When I was eleven, my grandfather died and I got a writer’s block that lasted years. Death had not only halted his life, but also my ability to express myself. I had no words for this loss. It felt like he took everything that belonged to me with him. Without my consent or my knowledge. Maybe it had been attached to his life from the beginning, and I was unaware of the connection. And I felt robbed.

A double-edged affection went missing, an ambivalent grandeur, the image of him writing and contemplating wars and grief, a language between two people. I talked myself into his survival, him being in the same room with me, in the dark corner, looking at me, consoling me when I felt isolated and hopeless. But I was scared too. Scared to really conjure him up, to really see him there with me, his eyes, the horror of his tormented face that I evoked in my mind. His figure pressed against the yellow wall. Waiting for me, to move, to pick up where we left off, to re-ignite the conversation. I had called him. He was the initiator. I felt like I was unable to lead myself forward, or lead myself at all.

My sister must have known that I was crying. There was no light in my room. I didn’t need it. I wanted everything to be adapted to what I was feeling. My door was locked; that always gave me a feeling of protection and control, that I was in charge of who was worthy to be let in, that I chose to be the hostess, or not. That knockers were forced to reveal their identity to me before I said yes or no. That was my solace. My parents hated it when I locked myself in, but I had good reasons, it was a helpless effort to keep certain things at bay, to give myself space and possibly a prison. I exiled myself.

My sister would ask me what was wrong. I wouldn’t speak, I felt tongue-tied, as if I had nothing to say, ever, anymore, as if I had not been allowed to speak for several reasons. I felt observed and judged. In the limelight of a dead person. My sister and I exchanged notes written on a small piece of paper, shoved under the door. I would only use the weak light that came through the slot. I told her that he was in here with me. She asked, who. I told her, him. I can’t remember what she said, maybe that it couldn’t be, that he was dead and it’s over now and that I was scaring her, I don’t know. She felt my desperation and need for someone to pull me out of there, out of my mind and imposed guilt. The swooshing of the note brought me back to reality and I was afraid of myself, the power of my imagination, his breath on my neck. I can’t remember the exchanged words between my sister and I, but she was there for me. As I turned the light back on, my room felt surreal.

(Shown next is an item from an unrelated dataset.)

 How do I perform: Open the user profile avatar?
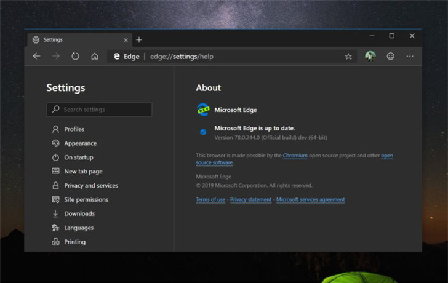[x=370, y=56]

The death of my grandfather and my ensuing writer’s block are connected, I just never understood how. I think my imagination had the power to awake the dead. The suffering. What I had conquered. The liberation death had provided. I thought in my imagination I would meet him, again and again, in many forms, never to be able to escape all these feelings that choked me more than motivate me. I was sure he would be there, persist, stare at me, begging, not letting me off the hook, he would never be silent and I evoked a desert in my mind to be finally alone, all my emotions aligned without having to say a word or justify myself. I think, then, he resigned, pained, surely, and did what was probably best for me, leave me alone until my own words and thoughts came back to me and I lost the fear to put them on paper.